NAME

DiaColloDB::Relation::Cofreqs - diachronic collocation db, profiling relation: native fixed-window co-frequency index

ALIASES

DiaColloDB::Relation::Cofreqs
DiaColloDB::Cofreqs

SYNOPSIS

##========================================================================
## PRELIMINARIES

use DiaColloDB::Relation::Cofreqs;

##========================================================================
## Constructors etc.

$cof = $CLASS_OR_OBJECT->new(%args);

##========================================================================
## I/O: open/close

$cof_or_undef = $cof->open($base,$flags);
$cof_or_undef = $cof->close();
$bool = $cof->opened();

##========================================================================
## I/O: header

@keys = $cof->headerKeys();
$bool = $cof->loadHeaderData($hdr);

##========================================================================
## I/O: text

$cof  = $cof->loadTextFh($fh,%opts)
$bool = $cof->saveTextFh($fh,%opts);

##========================================================================
## Relation API: creation

$cof = $CLASS_OR_OBJECT->create($coldb,$tokdat_file,%opts);
$cof = CLASS_OR_OBJECT->union($coldb, \@pairs, %opts);

##========================================================================
## Relation API: default

\%slice2prf = $cof->subprofile1(\@tids, \%opts);
\%slice2prf = $cof->subprofile2(\%slice2prf, \%opts);
\%slice2prf = $cof->subextend(\%slice2prf, \%opts);

\%qinfo = $rel->qinfo($coldb, %opts);

DESCRIPTION

DiaColloDB::Relation::Cofreqs is a DiaColloDB::Relation subclass for native indices over collocation frequencies within a fixed-length window of context words using a pair of DiaColloDB::PackedFile objects for low-level index data.

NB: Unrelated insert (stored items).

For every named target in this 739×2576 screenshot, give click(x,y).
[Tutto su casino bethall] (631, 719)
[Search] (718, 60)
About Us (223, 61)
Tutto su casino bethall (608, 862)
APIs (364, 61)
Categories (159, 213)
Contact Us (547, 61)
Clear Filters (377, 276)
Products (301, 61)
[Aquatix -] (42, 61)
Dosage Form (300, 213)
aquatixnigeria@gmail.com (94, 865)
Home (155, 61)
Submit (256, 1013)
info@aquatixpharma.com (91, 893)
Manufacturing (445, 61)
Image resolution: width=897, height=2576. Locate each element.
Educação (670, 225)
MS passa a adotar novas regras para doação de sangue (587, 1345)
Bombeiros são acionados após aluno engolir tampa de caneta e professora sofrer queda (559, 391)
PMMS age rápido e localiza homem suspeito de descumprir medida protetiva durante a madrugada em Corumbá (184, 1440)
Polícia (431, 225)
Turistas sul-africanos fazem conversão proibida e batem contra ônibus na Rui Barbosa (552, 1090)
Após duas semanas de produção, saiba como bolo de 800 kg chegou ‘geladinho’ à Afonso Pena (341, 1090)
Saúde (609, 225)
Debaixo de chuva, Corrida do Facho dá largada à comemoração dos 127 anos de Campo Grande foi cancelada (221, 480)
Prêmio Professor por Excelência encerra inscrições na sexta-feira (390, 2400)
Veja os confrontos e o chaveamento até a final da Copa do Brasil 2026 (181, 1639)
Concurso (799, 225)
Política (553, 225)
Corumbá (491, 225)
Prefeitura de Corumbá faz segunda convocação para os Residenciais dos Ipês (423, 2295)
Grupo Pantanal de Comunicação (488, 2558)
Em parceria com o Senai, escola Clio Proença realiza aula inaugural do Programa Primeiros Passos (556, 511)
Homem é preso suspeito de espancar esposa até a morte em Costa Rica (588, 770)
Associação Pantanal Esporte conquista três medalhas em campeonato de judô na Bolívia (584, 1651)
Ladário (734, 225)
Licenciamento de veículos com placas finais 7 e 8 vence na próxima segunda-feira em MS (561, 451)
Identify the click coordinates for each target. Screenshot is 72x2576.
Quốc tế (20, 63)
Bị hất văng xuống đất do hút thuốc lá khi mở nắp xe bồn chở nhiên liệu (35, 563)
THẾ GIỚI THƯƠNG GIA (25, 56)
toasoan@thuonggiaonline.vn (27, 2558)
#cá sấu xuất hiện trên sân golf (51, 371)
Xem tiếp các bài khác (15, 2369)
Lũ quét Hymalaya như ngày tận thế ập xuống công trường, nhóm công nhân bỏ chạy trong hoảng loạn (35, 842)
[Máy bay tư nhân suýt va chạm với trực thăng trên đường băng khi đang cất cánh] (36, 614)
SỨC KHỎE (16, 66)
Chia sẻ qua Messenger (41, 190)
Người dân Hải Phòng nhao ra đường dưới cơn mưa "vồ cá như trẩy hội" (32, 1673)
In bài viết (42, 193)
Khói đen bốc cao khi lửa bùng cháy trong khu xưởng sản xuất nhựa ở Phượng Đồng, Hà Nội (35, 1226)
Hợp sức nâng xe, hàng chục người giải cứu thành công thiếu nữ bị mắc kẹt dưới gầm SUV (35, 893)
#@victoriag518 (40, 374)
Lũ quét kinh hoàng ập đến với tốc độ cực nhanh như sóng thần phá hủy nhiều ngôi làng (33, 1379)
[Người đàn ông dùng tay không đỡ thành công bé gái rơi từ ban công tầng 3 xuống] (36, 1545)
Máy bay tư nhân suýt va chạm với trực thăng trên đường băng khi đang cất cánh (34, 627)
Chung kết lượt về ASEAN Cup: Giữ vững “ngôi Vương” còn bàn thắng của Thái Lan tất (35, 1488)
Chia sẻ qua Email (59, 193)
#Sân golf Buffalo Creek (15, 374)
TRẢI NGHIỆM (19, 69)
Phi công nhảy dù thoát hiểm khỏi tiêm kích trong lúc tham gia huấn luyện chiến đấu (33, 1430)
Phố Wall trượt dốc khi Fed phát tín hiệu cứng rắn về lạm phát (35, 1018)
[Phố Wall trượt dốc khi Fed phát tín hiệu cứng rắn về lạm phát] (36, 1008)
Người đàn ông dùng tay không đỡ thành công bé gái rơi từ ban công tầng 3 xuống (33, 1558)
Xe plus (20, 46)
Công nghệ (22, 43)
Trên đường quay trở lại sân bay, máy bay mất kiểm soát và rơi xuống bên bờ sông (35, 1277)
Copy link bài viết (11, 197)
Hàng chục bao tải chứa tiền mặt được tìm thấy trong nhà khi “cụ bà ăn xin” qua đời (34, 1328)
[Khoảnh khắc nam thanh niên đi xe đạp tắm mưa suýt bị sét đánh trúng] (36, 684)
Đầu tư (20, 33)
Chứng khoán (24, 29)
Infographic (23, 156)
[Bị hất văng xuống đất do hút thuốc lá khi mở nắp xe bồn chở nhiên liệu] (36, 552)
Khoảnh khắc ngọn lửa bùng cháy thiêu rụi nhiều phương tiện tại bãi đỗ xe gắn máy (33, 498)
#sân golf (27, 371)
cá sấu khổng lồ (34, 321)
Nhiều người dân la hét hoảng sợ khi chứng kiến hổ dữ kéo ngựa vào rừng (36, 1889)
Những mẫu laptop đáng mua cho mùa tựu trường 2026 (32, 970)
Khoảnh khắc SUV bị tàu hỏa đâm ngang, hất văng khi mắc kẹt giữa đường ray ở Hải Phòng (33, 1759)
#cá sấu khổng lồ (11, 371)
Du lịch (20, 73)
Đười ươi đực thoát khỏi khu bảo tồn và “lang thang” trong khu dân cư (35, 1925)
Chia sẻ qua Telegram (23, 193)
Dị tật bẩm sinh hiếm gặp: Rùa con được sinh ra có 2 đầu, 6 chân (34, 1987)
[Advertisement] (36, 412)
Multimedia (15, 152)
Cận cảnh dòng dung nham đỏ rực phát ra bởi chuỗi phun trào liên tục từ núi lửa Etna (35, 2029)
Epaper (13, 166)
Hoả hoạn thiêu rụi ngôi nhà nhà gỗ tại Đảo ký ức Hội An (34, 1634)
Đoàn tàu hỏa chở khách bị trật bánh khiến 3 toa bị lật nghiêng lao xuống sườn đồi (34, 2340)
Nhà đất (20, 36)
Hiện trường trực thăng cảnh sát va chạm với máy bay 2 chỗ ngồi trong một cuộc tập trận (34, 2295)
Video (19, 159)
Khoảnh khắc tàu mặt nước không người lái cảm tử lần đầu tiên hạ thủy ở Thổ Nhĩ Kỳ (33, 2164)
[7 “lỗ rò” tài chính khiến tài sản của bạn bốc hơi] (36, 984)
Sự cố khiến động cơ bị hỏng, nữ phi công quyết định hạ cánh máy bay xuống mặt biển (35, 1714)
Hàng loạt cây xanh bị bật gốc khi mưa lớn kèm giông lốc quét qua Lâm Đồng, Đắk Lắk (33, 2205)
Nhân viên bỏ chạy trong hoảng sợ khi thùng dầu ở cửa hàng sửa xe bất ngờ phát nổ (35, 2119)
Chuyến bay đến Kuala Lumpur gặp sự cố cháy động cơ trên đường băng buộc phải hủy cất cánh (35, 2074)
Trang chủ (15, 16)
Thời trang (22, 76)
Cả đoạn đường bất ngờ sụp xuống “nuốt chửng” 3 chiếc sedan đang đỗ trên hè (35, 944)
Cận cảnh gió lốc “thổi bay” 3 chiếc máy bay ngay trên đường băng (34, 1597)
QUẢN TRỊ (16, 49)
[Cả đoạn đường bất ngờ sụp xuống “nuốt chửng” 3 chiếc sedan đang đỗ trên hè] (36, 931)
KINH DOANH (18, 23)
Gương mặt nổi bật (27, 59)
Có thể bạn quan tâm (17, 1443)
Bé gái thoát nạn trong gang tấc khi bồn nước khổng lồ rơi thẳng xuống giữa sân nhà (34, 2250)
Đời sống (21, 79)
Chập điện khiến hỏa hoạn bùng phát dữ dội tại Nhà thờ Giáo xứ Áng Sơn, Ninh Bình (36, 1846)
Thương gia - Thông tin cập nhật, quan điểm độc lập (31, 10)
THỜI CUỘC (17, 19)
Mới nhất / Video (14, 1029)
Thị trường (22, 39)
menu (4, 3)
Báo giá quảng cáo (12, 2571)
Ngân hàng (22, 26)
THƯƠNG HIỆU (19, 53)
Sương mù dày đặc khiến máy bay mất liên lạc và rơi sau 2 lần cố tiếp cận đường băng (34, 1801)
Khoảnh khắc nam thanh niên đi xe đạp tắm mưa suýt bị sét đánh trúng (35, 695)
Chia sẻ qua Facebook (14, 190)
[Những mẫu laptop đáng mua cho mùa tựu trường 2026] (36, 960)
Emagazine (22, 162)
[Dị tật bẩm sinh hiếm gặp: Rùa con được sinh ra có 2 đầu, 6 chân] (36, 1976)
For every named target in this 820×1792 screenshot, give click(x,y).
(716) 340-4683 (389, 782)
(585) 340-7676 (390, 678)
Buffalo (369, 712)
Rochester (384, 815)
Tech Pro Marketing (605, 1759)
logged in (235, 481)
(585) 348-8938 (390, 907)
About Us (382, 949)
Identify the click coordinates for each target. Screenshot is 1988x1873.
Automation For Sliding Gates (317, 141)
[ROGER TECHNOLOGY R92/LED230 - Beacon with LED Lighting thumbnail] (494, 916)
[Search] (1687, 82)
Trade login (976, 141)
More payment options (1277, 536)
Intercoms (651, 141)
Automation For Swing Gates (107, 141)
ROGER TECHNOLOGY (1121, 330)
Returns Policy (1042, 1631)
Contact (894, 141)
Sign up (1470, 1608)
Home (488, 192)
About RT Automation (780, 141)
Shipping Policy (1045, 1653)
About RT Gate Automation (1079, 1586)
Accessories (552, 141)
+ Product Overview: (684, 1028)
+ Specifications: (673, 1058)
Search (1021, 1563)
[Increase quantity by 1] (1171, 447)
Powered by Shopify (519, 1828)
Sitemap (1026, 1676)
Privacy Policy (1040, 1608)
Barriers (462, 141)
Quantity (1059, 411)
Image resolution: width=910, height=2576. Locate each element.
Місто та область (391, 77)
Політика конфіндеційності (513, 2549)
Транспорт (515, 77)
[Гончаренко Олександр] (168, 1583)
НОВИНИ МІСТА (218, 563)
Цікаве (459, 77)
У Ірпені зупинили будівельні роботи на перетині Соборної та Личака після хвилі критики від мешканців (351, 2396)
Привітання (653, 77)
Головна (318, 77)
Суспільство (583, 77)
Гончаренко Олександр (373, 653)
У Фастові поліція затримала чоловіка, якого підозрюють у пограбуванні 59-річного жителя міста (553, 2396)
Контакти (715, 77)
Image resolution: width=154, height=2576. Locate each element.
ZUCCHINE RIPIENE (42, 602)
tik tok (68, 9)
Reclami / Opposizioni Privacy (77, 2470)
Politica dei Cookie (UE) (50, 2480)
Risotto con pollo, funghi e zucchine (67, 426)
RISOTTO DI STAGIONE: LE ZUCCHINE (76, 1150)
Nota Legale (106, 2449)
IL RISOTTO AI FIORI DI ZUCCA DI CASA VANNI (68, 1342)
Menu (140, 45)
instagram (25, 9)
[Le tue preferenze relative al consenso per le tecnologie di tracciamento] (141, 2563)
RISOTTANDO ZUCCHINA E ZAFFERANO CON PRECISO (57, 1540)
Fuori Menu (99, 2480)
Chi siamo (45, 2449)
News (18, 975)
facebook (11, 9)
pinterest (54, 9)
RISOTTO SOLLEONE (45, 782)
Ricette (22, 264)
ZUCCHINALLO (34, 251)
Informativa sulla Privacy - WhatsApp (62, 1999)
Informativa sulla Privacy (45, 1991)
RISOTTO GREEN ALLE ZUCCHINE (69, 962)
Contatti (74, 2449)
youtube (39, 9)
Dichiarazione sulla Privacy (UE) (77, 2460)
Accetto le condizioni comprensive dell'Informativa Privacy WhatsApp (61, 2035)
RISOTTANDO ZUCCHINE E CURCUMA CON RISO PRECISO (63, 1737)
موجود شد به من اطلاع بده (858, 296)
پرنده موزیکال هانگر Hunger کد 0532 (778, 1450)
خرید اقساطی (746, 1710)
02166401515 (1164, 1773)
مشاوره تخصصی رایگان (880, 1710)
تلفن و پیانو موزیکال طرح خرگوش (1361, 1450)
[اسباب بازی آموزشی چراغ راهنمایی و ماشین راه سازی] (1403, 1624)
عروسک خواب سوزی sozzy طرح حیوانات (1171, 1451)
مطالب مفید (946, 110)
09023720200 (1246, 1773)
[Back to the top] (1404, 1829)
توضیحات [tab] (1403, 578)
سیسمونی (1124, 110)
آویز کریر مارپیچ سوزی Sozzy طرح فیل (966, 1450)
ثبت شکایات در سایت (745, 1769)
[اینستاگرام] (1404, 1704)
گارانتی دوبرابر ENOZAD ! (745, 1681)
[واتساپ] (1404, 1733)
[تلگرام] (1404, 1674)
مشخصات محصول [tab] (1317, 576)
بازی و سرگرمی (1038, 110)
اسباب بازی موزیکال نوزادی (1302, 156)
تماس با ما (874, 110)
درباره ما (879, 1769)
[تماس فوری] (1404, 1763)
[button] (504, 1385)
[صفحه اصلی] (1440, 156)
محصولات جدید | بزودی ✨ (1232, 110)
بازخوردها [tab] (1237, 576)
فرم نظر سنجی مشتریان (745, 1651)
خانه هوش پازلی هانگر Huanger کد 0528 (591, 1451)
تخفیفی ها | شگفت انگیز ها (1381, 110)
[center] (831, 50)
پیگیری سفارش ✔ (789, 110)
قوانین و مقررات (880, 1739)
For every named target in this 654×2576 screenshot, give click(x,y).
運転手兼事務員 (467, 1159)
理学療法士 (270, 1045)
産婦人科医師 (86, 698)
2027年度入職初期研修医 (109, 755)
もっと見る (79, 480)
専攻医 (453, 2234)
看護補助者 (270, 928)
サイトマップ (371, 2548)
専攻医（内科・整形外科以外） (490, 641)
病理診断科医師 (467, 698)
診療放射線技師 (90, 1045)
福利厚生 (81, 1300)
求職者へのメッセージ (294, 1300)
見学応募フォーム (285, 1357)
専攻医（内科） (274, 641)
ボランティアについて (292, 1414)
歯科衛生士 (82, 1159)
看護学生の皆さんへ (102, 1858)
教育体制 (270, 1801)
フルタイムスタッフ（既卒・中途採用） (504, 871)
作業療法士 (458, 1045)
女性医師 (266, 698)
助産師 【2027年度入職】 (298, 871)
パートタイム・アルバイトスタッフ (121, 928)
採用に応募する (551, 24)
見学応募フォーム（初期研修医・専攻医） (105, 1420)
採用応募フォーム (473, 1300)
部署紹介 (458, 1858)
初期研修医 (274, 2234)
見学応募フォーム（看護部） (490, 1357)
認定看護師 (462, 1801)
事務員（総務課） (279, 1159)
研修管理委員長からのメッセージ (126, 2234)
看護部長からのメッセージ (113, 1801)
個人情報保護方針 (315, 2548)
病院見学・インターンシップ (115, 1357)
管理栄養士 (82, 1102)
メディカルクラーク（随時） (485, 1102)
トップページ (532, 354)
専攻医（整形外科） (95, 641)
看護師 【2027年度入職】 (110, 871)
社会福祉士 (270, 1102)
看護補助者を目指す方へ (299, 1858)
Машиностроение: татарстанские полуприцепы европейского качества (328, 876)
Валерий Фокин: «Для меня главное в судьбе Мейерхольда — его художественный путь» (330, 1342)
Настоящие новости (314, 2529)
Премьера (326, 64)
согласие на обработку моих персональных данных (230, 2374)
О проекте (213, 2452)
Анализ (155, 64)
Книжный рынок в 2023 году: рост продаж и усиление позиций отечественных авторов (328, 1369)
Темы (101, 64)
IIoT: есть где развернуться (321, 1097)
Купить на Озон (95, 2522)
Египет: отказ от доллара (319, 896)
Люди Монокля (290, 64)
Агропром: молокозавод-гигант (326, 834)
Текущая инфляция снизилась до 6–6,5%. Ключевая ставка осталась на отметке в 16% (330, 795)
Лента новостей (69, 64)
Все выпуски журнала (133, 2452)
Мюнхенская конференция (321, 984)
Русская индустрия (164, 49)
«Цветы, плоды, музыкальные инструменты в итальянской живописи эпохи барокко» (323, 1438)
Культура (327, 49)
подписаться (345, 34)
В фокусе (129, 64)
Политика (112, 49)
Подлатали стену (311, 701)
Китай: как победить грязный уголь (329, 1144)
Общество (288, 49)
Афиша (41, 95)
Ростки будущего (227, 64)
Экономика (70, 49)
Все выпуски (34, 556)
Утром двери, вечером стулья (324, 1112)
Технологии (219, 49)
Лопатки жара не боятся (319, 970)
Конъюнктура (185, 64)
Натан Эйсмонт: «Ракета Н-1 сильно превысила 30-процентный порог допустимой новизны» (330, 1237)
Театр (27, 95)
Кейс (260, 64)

Only simple queries expressed as a disjunction of single-term conditions (i.e. those queries which evaluate to a set of term-tuples) are supported. Likewise, only groupby conditions over literal indexed term-attributes are supported.

Globals & Constants

Variable: @ISA

DiaColloDB::Relation::Cofreqs inherits from DiaColloDB::Relation.

Variable: $WANT_XS

Attempt to use optimized DiaColloDB::XS::CofUtils subroutines? Default: undef: use XS if available.

Constructors etc.

new
$cof = CLASS_OR_OBJECT->new(%args);

%args, object structure:

##-- user options
class    => $class,      ##-- optional, useful for debugging from header file
base     => $basename,   ##-- file basename (default=undef:none); use files "${base}.dba1", "${base}.dba2", "${base}.dba3", "${base}.hdr"
flags    => $flags,      ##-- fcntl flags or open-mode (default='r')
perms    => $perms,      ##-- creation permissions (default=(0666 &~umask))
dmax     => $dmax,       ##-- maximum distance for co-occurrences (default=5)
fmin     => $fmin,       ##-- minimum pair frequency (default=0)
pack_i   => $pack_i,     ##-- pack-template for IDs (default='N')
pack_f   => $pack_f,     ##-- pack-template for frequencies (default='N')
pack_d   => $pack_d,     ##-- pack-tempalte for dates (default='n')
keeptmp  => $bool,       ##-- keep temporary files? (default=false)
logCompat => $level,     ##-- log-level for compatibility warnings (default='warn')
logXS     => $level,     ##-- log-level for XS/PP dispatch (default='trace')
##
##-- size info (after open() or load())
size1    => $size1,      ##-- == $r1->size()
size2    => $size2,      ##-- == $r2->size()
size3    => $size2,      ##-- == $r3->size()
##
##-- low-level data
r1 => $r1,               ##-- pf: [$end2]            @ $i1				: constant (logical index)
r2 => $r2,               ##-- pf: [$end3,$d1,$f1]*   @ end2($i1-1)..(end2($i1+1)-1)	: sorted by $d1 for each $i1
r3 => $r3,               ##-- pf: [$i2,$f12]*        @ end3($d1-1)..(end3($d1+1)-1)	: sorted by $i2 for each ($i1,$d1)
N  => $N,                ##-- sum($f1)
version => $version,     ##-- file version, for compatibility checks
DESTROY

Destructor implicitly calls close().

I/O: open/close

open
$cof_or_undef = $cof->open($base,$flags);
$cof_or_undef = $cof->open($base)
$cof_or_undef = $cof->open()

Opens underlying index files.

close
$cof_or_undef = $cof->close();

Closes underlying index files. Implicitly calls flush() if index is opened for writing.

opened
$bool = $cof->opened();

Returns true iff index is opened.

I/O: header

See also DiaColloDB::Persistent.

headerKeys
@keys = $cof->headerKeys();

keys to save as header

loadHeaderData
$bool = $cof->loadHeaderData($hdr);

instantiates header data from $hdr; overrides DiaColloDB::Persistent implementation.

I/O: text

loadTextFh
$cof = $cof->loadTextFh($fh,%opts)

loads from text file as saved by saveTextFh(); lines of the form:

N                       ##-- 1 field : N
FREQ ID1 DATE           ##-- 3 fields: un-collocated portion of f(ID1,DATE)
FREQ ID1 DATE ID2       ##-- 4 fields: co-frequency pair (ID2 >= 0)
FREQ ID1 DATE ID2 DATE2 ##-- 5 fields: redundant date (used by create(); DATE2 is ignored)
  • supports semi-sorted input: input fh must be sorted numerically by ($i1,$d1), and all $i2 for each ($i1,$d1)-pair must be adjacent (i.e. no intervening $j1 != $i1)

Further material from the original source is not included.